The Jammu and Kashmir Development Act ends the exclusive rights of the people of Jammu and Kashmir with regard to ownership of immovable assets in the U.T. It stipulates that land can be transferred in favour of a person or institution for the purposes of promotion of health care, senior secondary education or higher and specialised education. It further empowers an Army officer not below the rank of Corps Commander to declare an area as “strategic” for operational and training requirements of the Armed Forces.

It does not have the rider “being permanent resident of the State” for purchase of land in Jammu and Kashmir, which the National Conference (N.C.) and the Peoples Democratic Party (PDP) say will “open their land for sale”.

There was noticeable anger on the Internet as journalists, civil society groups, students and politicians took to social media sites to voice their disapproval of the law. Former Chief Minister Omar Abdullah tweeted: “Unacceptable amendments to the land ownership laws of J&K. Even the tokenism of domicile has been done away with when purchasing non-agricultural land & transfer of agricultural land has been made easier. J&K is now up for sale & the poorer small land holding owners will suffer.”

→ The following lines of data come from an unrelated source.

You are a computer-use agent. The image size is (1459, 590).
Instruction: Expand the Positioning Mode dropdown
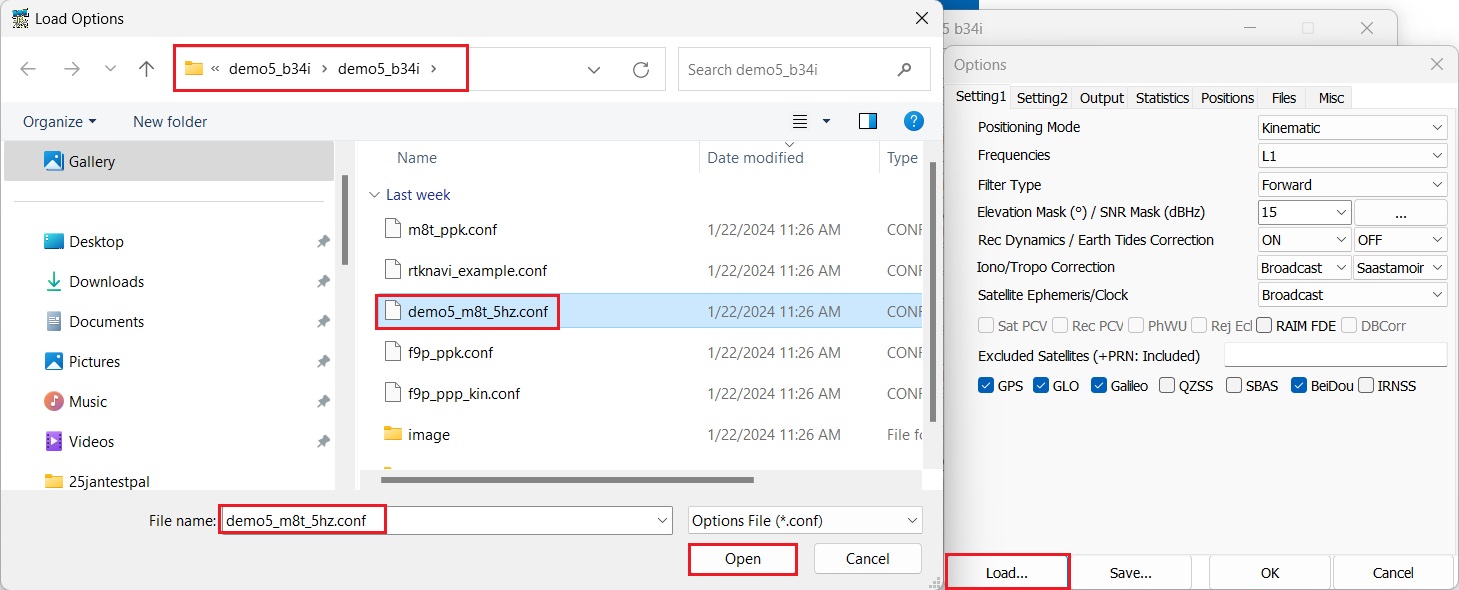[1352, 128]
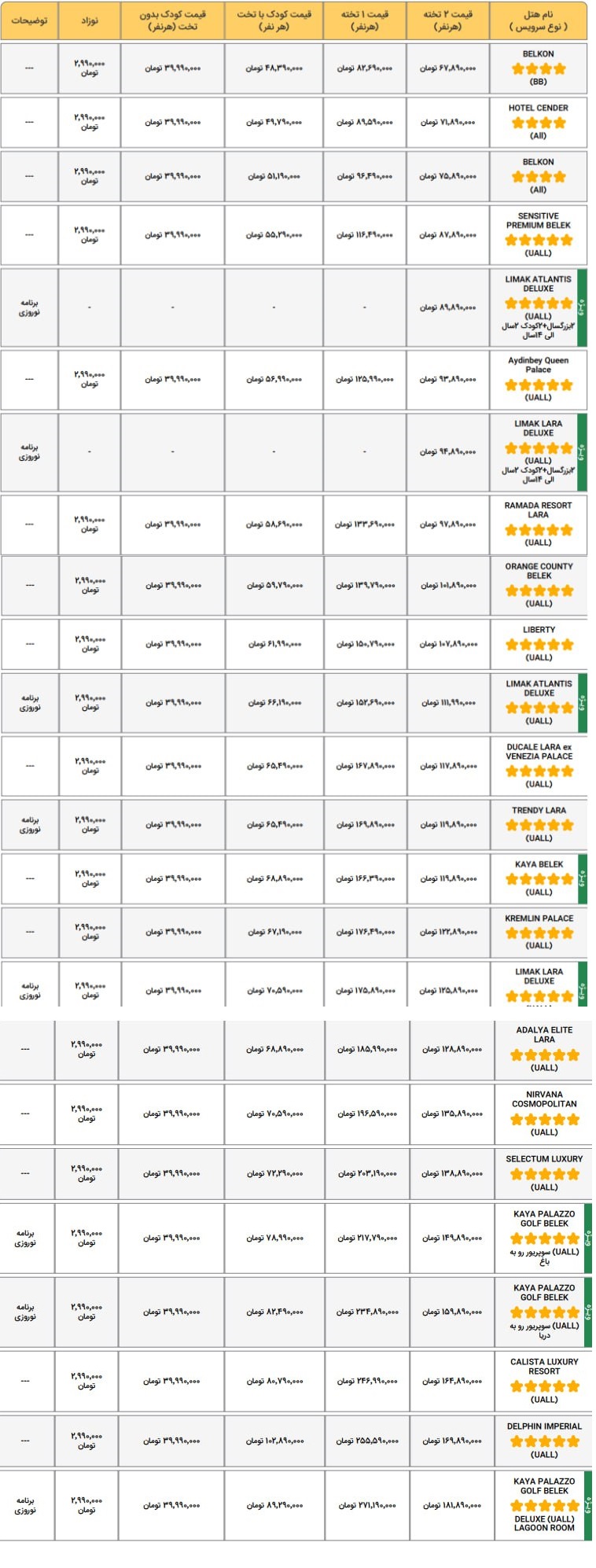This screenshot has height=1568, width=596.
Task: Select the ADALYA ELITE LARA hotel name
Action: [x=544, y=1034]
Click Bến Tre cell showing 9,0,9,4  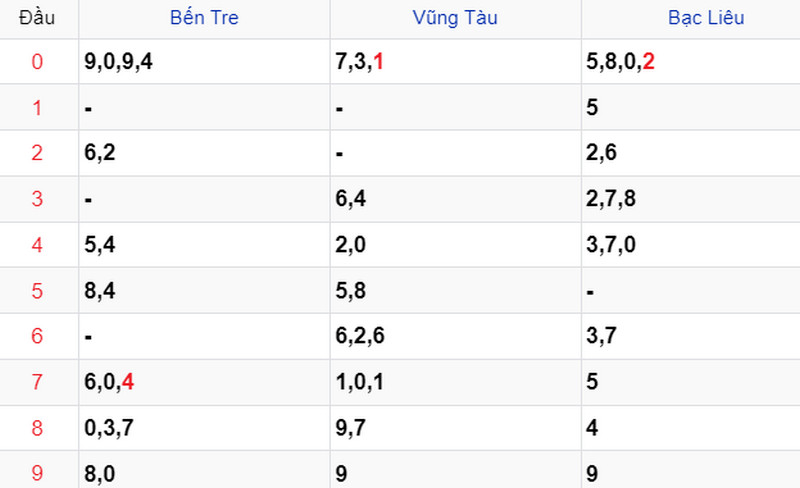click(x=204, y=62)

PDP leader Mehbooba Mufti described the move as “GOI’s nefarious designs to disempower & disenfranchise people of J&K”. Yousuf Tarigami, leader of the Communist Party of India (Marxist), said: “This is a design to disempower the people of J&K further and put their land on sale for corporations. It is daylight robbery of land in the name of integration, development and security.” Muzaffar Shah of the Awami National Conference (ANC) said that the Centre has laid bare its real intent and has no love lost for its people. “Will you bring such laws in Arunachal Pradesh, Himachal Pradesh, Sikkim or Assam?” he said, adding that the Bharatiya Janata Party (BJP) was using Kashmir as a spring ball for fomenting communal polarisation.

The People’s Alliance for Gupkar Declaration, which includes the N.C., the PDP, the CPI(M), the J&K People’s Conference (P.C.) and ANC among others, vowed to fight the measure that went against Jammu, Kashmir and Ladakh on all fronts.

Lieutenant Governor Manoj Sinha voiced the government’s often-repeated argument that Article 370 hampered development and investment in the erstwhile State. “We want, like other parts of India, industries should be set up in J&K. My government is committed to peace, progress and prosperity,” he said.

There is, however, some restrictions on the use of agricultural land for non-agricultural purposes. According to amendments made to The Jammu & Kashmir Land Revenue Act, Samvat, 1996, only agriculturists of Jammu and Kashmir can purchase agricultural land. “No sale, gift, exchange, or mortgage of the land shall be valid in favour of a person who is not an agriculturist,” it reads.

The Centre is likely to notify separate land laws for the U.T. of Ladakh soon.